[Opening SOURCE DATA section]

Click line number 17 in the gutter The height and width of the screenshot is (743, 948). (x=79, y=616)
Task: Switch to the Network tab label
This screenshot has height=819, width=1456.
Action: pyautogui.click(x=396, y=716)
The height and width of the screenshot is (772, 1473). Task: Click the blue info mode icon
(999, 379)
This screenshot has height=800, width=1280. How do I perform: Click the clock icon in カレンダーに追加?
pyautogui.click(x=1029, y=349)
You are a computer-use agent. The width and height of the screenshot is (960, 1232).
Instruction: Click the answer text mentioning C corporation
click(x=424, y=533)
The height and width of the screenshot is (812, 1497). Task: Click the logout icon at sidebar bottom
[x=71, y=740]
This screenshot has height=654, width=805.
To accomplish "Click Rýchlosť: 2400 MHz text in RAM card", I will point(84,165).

[Closing SOURCE DATA section]

* [WHAT NEEDS TO BE DONE]
Please reproduce each entry above exactly as it reads.

* [ANSWER TO THIS TASK]
Click line number 17 in the gutter The height and width of the screenshot is (743, 948). (x=79, y=616)
Task: Switch to the Network tab label
This screenshot has height=819, width=1456.
Action: pyautogui.click(x=396, y=716)
The height and width of the screenshot is (772, 1473). Task: Click the blue info mode icon
(999, 379)
This screenshot has height=800, width=1280. How do I perform: Click the clock icon in カレンダーに追加?
pyautogui.click(x=1029, y=349)
You are a computer-use agent. The width and height of the screenshot is (960, 1232).
Instruction: Click the answer text mentioning C corporation
click(x=424, y=533)
The height and width of the screenshot is (812, 1497). Task: Click the logout icon at sidebar bottom
[x=71, y=740]
This screenshot has height=654, width=805.
To accomplish "Click Rýchlosť: 2400 MHz text in RAM card", I will point(84,165).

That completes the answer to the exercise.